--- Source data Enclosed Below ---
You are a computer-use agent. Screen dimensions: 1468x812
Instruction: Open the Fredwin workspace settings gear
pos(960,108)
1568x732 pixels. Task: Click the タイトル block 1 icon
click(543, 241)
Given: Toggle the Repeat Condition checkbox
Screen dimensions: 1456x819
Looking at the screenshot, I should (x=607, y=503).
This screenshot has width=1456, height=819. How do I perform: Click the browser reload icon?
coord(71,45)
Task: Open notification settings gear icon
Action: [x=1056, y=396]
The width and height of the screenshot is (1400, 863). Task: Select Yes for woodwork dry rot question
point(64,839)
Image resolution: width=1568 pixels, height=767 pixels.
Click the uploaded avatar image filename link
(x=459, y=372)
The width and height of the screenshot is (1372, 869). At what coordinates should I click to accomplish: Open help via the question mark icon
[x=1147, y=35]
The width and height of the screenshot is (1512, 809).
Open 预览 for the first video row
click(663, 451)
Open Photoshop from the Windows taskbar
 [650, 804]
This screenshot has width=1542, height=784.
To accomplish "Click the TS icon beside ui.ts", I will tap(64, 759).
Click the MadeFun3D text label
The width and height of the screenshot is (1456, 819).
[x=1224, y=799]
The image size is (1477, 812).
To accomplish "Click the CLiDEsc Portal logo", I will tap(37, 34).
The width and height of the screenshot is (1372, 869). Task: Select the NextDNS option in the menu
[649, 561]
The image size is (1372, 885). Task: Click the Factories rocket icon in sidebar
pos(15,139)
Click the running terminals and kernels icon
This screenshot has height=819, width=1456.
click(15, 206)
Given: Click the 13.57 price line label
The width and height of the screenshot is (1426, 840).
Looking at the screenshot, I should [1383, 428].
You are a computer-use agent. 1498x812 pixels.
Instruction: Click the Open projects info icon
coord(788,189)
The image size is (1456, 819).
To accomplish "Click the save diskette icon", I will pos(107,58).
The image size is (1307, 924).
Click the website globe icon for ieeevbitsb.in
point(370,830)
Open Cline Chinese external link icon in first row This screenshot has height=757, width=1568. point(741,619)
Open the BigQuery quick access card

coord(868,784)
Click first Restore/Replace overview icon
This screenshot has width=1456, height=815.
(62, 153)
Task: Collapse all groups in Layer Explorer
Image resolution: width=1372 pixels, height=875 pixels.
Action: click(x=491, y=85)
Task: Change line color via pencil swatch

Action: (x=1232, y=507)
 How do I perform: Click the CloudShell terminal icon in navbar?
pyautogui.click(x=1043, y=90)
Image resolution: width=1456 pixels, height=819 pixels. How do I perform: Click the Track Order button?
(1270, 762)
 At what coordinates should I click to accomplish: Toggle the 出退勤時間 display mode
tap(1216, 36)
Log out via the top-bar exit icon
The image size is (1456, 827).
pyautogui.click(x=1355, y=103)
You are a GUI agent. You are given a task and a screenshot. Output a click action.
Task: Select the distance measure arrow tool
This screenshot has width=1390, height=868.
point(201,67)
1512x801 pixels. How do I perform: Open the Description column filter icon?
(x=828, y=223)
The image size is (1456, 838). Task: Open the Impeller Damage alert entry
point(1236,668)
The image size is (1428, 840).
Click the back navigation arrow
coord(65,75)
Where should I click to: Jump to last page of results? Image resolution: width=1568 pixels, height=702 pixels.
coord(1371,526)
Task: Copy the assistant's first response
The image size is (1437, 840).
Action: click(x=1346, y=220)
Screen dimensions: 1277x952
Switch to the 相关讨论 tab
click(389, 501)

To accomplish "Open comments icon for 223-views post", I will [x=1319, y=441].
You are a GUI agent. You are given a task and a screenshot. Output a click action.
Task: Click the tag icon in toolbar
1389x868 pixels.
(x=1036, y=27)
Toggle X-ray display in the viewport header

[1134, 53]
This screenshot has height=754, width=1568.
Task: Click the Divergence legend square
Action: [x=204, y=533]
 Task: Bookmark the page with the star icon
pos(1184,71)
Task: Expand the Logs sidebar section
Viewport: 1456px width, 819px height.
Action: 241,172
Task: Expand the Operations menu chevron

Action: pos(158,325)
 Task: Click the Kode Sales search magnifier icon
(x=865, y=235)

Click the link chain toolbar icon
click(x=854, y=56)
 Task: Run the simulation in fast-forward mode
--- End of Enclosed Source data ---
- Aim of the task:
All lines above that include the word "label" must be copied into the answer.

- Written solution:
Click the MadeFun3D text label
Given: Click the 13.57 price line label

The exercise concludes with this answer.